Pas un jour ne passe sans que des articles de journaux grand-public ou spécialisés ne parlent de « grande démission » et, ces dernières semaines, d’un nouveau concept, le quiet-quitting, le travail au strict minimum. Tout cela traduirait le grand désengagement des salariés, notamment de la génération Z, vis-à-vis de l’entreprise. Celle-ci serait désormais jugée au-delà du salaire, du management et de la qualité de vie au travail, sur son engagement sociétal et sur sa capacité à délivrer du sens. Travailler ? Oui ! Mais pour quoi ?
Il est un lieu commun de rappeler que travailler participe, entre autres finalités, à la socialisation de l’homme et par la même à son humanisation. Or, il nous semble que les entretiens professionnels bien vécus peuvent participer de cette réhumanisation des relations de travail. Au-delà de la prise en considération des personnes et de leurs attentes, ils redonnent un sens plein et entier au rôle du manager et du responsable des ressources humaines. La vision utilitariste du terme ressources nous pousserait d’ailleurs à préférer celui de responsable des relations humaines.

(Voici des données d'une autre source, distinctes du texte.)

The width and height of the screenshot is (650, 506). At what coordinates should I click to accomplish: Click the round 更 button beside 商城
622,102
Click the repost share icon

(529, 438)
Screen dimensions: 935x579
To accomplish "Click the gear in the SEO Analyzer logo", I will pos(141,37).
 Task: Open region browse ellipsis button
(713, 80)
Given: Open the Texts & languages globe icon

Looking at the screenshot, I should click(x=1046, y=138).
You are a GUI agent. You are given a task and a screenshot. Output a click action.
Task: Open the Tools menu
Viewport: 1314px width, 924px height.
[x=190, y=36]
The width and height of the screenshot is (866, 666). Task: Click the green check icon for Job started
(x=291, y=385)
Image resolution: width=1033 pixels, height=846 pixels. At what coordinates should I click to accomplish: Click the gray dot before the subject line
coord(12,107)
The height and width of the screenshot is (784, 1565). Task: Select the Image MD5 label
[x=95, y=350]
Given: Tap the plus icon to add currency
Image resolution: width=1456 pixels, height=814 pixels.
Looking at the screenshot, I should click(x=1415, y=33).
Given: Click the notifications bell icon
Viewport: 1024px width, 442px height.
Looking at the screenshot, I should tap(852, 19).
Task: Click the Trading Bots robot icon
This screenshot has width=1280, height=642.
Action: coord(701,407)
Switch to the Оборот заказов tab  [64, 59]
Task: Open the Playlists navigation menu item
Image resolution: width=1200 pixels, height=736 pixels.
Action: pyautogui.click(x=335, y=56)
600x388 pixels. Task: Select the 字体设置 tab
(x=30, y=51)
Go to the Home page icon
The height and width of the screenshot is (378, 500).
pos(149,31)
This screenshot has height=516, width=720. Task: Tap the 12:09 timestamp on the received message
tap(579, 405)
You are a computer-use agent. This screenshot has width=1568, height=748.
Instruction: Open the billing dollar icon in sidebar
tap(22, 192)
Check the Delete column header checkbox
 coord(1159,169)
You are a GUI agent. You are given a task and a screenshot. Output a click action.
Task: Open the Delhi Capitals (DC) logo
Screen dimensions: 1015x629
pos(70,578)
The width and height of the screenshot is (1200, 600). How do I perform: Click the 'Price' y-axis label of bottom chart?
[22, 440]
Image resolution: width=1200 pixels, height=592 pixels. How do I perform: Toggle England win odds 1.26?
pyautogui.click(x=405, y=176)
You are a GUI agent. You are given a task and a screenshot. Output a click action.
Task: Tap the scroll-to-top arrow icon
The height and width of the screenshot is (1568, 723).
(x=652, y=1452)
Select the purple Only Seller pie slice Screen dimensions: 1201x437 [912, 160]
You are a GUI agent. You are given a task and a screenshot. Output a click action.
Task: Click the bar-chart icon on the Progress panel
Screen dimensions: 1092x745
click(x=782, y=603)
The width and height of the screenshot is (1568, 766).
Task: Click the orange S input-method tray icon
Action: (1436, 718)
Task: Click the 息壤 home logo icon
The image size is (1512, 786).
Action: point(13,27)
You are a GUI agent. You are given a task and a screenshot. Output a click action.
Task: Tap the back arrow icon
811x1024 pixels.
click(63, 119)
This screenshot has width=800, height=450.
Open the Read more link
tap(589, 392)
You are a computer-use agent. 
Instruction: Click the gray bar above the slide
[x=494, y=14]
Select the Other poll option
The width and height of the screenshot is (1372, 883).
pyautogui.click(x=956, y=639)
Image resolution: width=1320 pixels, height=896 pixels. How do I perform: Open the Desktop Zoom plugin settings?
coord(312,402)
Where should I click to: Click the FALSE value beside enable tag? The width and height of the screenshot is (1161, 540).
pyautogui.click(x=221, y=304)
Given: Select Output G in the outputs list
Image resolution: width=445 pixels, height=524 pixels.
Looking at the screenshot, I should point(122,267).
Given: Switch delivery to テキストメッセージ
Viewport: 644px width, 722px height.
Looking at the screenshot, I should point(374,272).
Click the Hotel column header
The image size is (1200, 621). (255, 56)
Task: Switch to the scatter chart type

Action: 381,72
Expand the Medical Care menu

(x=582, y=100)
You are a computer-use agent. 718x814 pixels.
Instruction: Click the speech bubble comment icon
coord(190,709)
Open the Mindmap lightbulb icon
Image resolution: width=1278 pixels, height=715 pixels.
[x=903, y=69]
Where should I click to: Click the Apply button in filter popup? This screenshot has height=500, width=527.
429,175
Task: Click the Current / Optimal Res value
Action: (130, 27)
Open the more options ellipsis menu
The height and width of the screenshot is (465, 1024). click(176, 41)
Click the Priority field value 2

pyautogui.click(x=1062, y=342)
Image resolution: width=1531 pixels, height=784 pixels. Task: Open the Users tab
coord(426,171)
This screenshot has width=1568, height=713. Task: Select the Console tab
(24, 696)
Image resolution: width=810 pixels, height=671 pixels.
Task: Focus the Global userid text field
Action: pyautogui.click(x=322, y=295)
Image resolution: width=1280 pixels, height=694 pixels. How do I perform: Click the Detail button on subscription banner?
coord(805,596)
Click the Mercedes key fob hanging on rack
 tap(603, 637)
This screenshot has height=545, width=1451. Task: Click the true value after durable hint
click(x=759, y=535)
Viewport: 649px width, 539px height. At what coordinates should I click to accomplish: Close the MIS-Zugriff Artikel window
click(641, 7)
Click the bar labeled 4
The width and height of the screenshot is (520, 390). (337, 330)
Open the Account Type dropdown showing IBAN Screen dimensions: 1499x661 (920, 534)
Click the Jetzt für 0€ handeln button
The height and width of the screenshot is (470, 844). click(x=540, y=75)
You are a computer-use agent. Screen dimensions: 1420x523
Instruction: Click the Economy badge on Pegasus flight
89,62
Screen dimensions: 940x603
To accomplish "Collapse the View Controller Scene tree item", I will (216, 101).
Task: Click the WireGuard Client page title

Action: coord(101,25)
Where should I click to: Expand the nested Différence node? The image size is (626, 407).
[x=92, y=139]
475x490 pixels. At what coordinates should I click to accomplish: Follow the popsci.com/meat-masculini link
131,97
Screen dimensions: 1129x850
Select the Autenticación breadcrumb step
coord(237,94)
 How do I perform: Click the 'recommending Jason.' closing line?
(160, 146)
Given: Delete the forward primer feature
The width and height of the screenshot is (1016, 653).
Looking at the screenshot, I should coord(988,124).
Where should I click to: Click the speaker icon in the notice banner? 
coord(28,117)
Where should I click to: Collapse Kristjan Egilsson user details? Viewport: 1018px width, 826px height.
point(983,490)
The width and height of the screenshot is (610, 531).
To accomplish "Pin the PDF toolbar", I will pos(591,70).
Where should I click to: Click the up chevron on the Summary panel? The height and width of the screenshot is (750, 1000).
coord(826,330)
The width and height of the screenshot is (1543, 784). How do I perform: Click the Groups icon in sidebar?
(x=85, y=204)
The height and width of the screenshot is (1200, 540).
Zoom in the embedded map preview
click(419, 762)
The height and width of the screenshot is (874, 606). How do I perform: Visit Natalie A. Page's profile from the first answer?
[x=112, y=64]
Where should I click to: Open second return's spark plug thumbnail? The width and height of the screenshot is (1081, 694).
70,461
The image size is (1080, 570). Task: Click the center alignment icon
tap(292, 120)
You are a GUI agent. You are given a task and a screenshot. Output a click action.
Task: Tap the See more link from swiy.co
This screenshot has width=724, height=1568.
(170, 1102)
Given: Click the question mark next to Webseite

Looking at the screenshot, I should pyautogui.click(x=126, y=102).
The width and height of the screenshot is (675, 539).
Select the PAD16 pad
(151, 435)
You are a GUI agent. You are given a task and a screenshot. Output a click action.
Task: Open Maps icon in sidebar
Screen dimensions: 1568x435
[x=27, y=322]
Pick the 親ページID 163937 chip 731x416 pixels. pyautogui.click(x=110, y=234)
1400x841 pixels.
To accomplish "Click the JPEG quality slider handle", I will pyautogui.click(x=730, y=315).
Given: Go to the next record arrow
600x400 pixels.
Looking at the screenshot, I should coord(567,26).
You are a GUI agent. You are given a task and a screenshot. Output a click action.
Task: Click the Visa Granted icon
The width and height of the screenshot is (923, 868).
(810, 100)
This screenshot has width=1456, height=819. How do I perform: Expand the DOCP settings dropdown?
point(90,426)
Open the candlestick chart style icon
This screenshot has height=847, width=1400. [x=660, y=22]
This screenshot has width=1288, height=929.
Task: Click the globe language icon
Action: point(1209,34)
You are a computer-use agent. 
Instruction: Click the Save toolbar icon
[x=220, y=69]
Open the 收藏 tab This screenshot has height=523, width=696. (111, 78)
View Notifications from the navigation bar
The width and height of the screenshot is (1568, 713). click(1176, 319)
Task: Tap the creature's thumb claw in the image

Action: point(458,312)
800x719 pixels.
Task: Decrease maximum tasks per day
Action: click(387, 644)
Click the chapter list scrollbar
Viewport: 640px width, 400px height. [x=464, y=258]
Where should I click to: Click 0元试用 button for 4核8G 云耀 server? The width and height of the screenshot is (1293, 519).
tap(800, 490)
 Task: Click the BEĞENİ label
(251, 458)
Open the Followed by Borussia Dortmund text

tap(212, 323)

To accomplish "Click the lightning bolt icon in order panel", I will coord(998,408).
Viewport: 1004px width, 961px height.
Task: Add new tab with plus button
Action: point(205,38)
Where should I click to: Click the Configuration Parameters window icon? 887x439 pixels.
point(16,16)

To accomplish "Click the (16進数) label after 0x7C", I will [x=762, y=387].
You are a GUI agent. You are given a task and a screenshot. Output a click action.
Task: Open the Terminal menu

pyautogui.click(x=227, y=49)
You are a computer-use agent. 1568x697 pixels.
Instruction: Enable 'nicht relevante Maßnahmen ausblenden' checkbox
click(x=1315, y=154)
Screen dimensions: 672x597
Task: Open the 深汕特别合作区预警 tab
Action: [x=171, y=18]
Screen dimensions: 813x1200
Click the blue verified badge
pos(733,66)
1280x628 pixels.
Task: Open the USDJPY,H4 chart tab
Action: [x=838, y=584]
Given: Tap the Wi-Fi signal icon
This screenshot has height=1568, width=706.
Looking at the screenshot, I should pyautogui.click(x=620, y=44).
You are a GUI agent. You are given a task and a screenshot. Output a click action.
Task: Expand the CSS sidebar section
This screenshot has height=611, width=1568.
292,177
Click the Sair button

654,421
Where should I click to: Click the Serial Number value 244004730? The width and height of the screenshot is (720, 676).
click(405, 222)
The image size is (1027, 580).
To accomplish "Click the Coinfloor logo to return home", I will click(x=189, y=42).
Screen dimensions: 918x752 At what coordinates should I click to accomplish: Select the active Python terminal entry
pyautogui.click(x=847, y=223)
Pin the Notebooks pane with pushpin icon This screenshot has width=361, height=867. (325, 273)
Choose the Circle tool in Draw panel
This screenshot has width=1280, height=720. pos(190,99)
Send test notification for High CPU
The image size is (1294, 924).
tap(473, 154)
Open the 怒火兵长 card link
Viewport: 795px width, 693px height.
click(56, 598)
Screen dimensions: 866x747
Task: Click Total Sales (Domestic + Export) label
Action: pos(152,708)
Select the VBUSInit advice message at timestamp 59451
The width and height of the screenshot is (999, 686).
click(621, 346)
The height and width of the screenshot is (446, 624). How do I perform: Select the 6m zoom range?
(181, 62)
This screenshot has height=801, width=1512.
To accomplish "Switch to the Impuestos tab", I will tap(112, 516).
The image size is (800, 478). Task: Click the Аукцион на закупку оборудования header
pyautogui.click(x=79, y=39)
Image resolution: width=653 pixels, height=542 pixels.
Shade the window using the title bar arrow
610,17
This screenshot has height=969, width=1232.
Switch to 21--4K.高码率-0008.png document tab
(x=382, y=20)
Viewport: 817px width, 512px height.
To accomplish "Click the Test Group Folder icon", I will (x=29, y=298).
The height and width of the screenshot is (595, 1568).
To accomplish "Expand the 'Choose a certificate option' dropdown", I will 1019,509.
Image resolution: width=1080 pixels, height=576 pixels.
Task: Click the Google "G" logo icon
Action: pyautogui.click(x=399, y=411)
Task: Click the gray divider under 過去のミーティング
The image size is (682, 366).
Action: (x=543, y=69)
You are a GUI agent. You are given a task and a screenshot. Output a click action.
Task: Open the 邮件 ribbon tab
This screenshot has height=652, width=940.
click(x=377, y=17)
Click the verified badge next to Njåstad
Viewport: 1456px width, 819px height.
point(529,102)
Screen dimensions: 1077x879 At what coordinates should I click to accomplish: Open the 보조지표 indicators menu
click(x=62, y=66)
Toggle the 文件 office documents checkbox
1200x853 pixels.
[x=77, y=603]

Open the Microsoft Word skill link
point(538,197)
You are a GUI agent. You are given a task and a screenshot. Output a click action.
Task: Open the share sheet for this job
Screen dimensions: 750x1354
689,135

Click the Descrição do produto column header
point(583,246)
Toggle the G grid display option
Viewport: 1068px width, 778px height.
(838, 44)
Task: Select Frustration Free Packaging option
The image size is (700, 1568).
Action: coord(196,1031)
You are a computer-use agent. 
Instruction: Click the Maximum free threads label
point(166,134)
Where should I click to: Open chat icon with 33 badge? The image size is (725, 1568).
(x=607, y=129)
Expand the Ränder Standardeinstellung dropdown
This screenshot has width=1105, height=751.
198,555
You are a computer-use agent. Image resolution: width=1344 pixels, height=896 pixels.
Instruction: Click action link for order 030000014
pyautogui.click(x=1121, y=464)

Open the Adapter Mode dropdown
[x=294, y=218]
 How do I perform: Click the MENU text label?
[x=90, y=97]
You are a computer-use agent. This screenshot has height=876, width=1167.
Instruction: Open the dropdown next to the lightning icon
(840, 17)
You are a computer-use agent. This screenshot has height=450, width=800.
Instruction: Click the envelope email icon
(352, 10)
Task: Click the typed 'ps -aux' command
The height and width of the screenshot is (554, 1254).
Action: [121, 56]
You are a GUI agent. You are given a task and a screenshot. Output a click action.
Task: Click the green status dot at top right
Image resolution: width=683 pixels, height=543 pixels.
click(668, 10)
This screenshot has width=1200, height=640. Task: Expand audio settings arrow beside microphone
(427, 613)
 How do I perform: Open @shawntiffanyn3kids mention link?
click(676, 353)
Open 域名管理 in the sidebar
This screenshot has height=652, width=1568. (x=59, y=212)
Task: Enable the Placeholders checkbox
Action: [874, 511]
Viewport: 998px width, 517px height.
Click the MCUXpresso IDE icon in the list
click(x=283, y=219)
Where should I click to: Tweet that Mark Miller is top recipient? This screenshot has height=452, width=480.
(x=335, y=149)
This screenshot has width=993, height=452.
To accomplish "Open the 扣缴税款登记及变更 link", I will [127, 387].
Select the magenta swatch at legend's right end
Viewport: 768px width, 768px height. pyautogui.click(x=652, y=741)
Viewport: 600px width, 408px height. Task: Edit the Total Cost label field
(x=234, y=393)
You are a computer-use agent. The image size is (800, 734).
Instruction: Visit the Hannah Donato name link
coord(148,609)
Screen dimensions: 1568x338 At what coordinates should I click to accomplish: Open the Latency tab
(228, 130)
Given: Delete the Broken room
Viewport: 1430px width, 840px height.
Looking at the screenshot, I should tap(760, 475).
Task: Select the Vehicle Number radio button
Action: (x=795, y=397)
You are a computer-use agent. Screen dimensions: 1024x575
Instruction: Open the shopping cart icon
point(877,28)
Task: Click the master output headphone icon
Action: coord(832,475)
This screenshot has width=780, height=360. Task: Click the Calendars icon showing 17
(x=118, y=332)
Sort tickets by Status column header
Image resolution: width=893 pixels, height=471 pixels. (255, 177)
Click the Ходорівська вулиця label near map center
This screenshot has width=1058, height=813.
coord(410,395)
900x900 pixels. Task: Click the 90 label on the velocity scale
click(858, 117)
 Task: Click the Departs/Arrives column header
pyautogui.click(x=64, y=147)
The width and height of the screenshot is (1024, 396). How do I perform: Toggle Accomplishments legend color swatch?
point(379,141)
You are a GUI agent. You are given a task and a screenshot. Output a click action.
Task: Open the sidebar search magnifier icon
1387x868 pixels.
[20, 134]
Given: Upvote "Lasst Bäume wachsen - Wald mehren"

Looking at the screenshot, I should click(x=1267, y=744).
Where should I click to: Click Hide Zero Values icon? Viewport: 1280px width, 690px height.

Depuis plusieurs années, la liste des entretiens obligatoires entre l’employeur et ses collaborateurs n’a cessé de s’allonger avec son cortège de sanctions financières. Souvent issus de pratiques RH ou managériales puis repris dans des conventions collectives, ces entretiens ont connu leur « consécration » dans la loi. Entretiens professionnels tous les deux ans, puis au terme de six ans, multiples entretiens après ou pendant des absences, entretiens manageriaux…
En devenant obligatoires, ils ont certainement perdu de leur noblesse, qui naît d’une forme de spontanéité, et peut-être aussi de leur sens. A raison, ils ont pu paraître à certains comme un artifice relationnel.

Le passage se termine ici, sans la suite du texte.